Kreisrat Franz Xaver Sailer (Grüne) geht das zu weit. "Die Fragen zur Berufstätigkeit sollten in der Privatsphäre bleiben", sagte er auf Anfrage. "Solche Fragen könnten auch über die Agentur für Arbeit beantwortet werden." Ansonsten habe sich im Vergleich zur Volkszählung 1987 nicht viel verändert - von der Anzahl der Befragten einmal abgesehen. Nur zehn Prozent der Gesamtbevölkerung sollen den Kern des Zensus ausmachen. Viel zu wenig, findet Sailer. "Das gibt kein repräsentatives Ergebnis und der Bürger kommt dafür auf. Und die, die Illegal hier sind, hat man schon damals nicht erwischt."

Klaus Koch (Grüne), stellvertretender Landrat und aktiver Volkszählungsgegner von 1987, blickt kritisch auf die Datensammlung. Gerade im Zuge der umfassenden Digitalisierung finde er diese "im höchsten Maße beängstigend". Die Zeiten hätten sich geändert: Wurden die Daten vor 23 Jahren noch auf Papierbögen verarbeitet, laufe heute alles digital. Der Bürger verliere den Überblick über die Konsequenzen. "Der Staat hat ein berechtigtes Interesse daran, seine Daten auf Vordermann zu bringen", räumt Koch ein, "aber verfassungsrechtlich muss verhindert werden, dass die Daten einer Person eindeutig zugeordnet werden können. Es darf nicht passieren, dass man noch Jahre später feststellen kann, wer gerade welches Auto fuhr."
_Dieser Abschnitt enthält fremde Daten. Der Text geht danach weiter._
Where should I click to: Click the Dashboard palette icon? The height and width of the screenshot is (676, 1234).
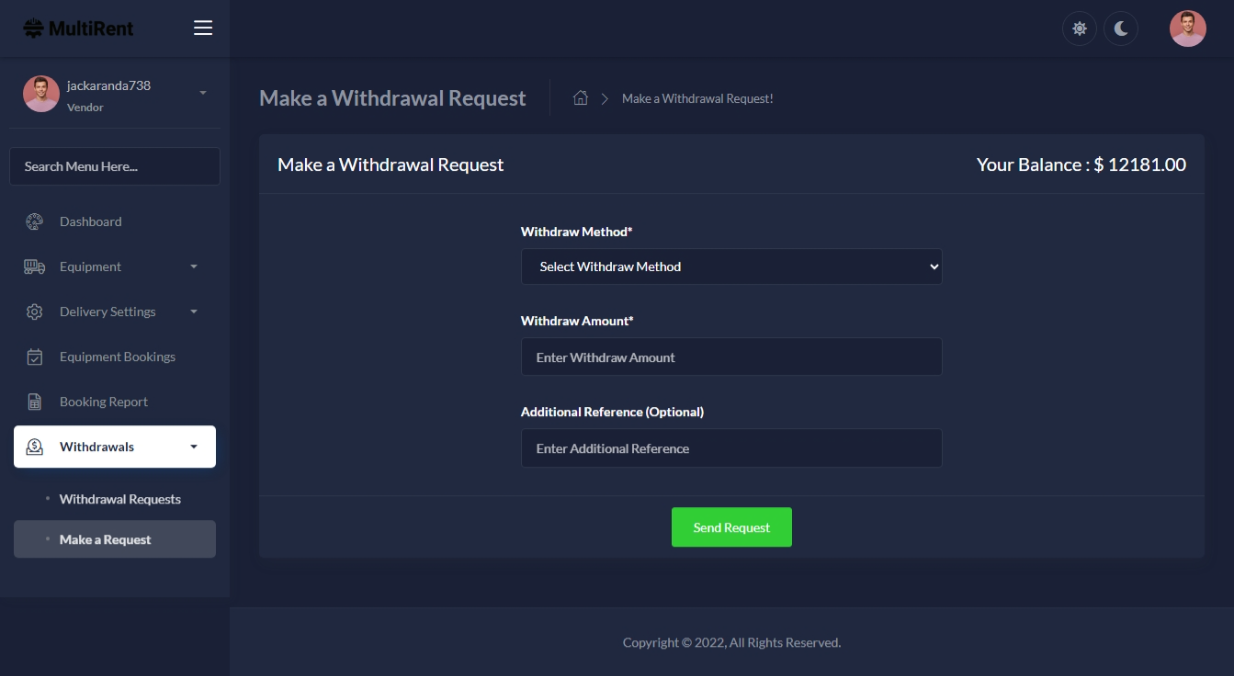34,222
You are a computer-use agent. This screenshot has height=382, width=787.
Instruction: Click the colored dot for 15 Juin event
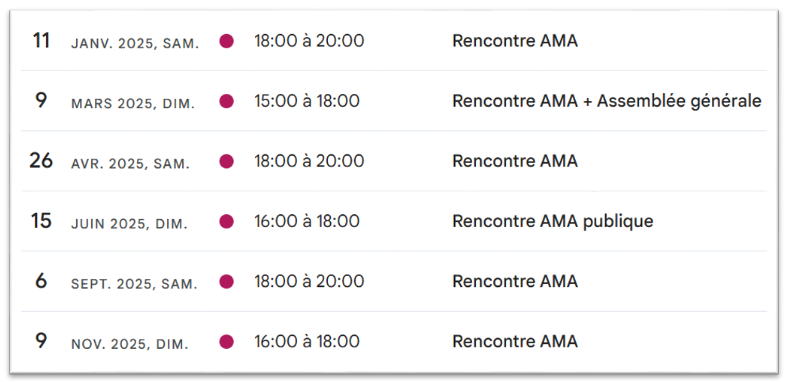click(226, 221)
Das Landratsamt in Bad Tölz richtet bereits die Erhebungsbüros ein. Der Datenschutz werde dadurch gewährleistet, dass nur zwei Mitarbeiter mit dem Zensus beschäftigt seien, erklärt Sachgebietsleiter Anton Stowasser. Die EDV werde abgesichert, die Schränke seien stets abgesperrt. Er sehe in der Volkszählung auch Positives. So könne man etwa erfahren, wie viele Kinder welche Schulart besuchen werden und wie viele Leute künftig mit dem Zug von Bad Tölz nach München fahren werden.